Tony gradually became the society photographer everyone wanted to be photographed by. His easy charm, sly smile, striking good looks, and smouldering sexuality generated an electric ambiance in which both photographer and subject could connect emotionally and the chemistry was powerfully reflected in the photographs that emerged. Tony’s personal life as a bohemian artist with liberal sexual tastes and an easygoing nature became the stuff of legend. His ménage with Camilla and Jeremy Fry, his adulterous relationship with Lucy Lindsay Hogg, and numerous alleged homosexual dalliances, not to mention his fathering of illegitimate children have cemented his reputation as a bohemian with very few comparable peers.

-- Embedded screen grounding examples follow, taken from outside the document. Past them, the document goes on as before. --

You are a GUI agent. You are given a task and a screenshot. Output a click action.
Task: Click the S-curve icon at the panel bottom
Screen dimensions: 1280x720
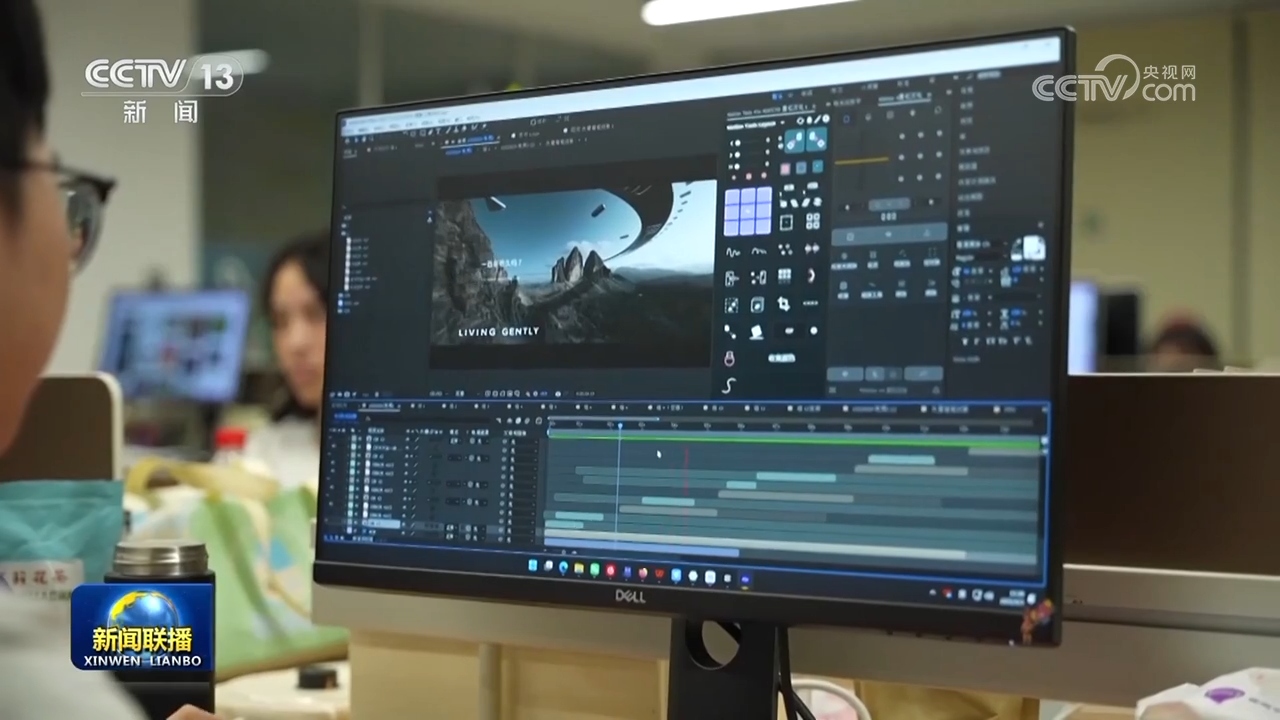point(729,385)
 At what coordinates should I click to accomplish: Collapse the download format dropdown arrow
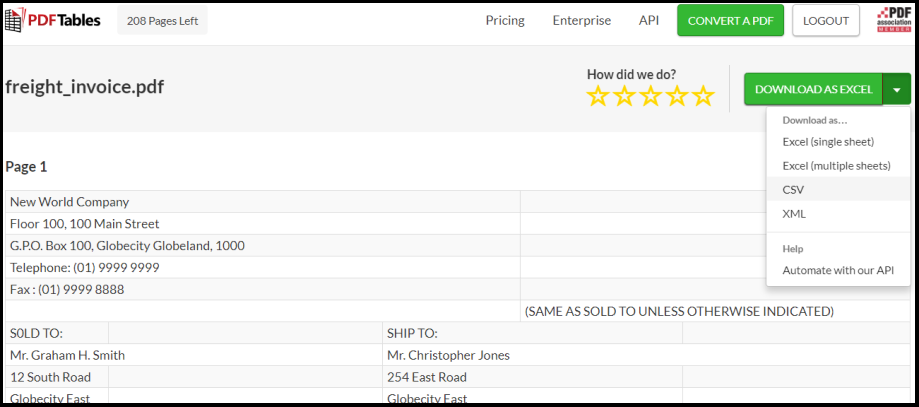(x=897, y=89)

My personal favourite among the many photographs in Tony Snowdon’s oeuvre is the portrait of Anthony Blunt, who was at the time of the portrait (1963), Keeper of the Queen’s Pictures and Director of the Courtald Institute. Blunt was later exposed as a Soviet Spy, and without even knowing the fact, Tony Snowdon managed to capture the cryptic, inscrutable, yet unquestionably nervous character of the man who would later be maligned as a traitor. The composition itself is genius. Blunt holds the film of a renaissance portrait from which the shadow superimposes itself on his right eye. The implication being that the wisdom and insight of Blunt as the doyen of the British Art Establishment was as metaphysical and abstract as the artwork and paintings themselves. There is so much to unpick, not least the use of shadows and light to create an enigmatic and uncertain atmosphere. That was Snowdon’s style, and it worked every time.
In spite of the breakdown of his marriage to Princess Margaret, resulting in the first royal divorce since Henry VIII, Snowdon remained, by all accounts, on exceedingly good terms with his ex-wife. As such, he was able to continue to take photographs of members of the Royal Family. In 1978, he photographed the Queen with her first grandson Peter Phillips, in a touching profile while noting that it was tough to get a family to relax in front of a camera who all their lives had been trained how to behave in front of a camera. In 1991, he took a portrait of Diana, Princess of Wales, in a near saintlike image where she gazes to the sky with a huge smile, opening her cherubic doe eyes in what seems like a rare moment of bliss.
Lord Snowdon has left behind an immense photographic legacy of portraiture from the second half of the 20th Century. His sitters have included; Laurence Olivier, David Bowie, Elizabeth Taylor, Harold Macmillan, Vladimir Nabokov, JRR Tolkien and Marlene Dietrich to name but a few out of hundreds. Any exhibition of his work would be a retrospective on the 20th Century and a forensic analysis of his subjects, I’m sure, would reveal a tremendous amount about their character, psyche, and personality. With Lord Snowdon’s death in 2017 came the end of a vibrant chapter in British artistic and cultural history. But he left a gap which he readily admitted for the next generation of photographer, “the hardest thing to photograph” he said, “is dirt, and loneliness is harder still”. The challenge remains untaken.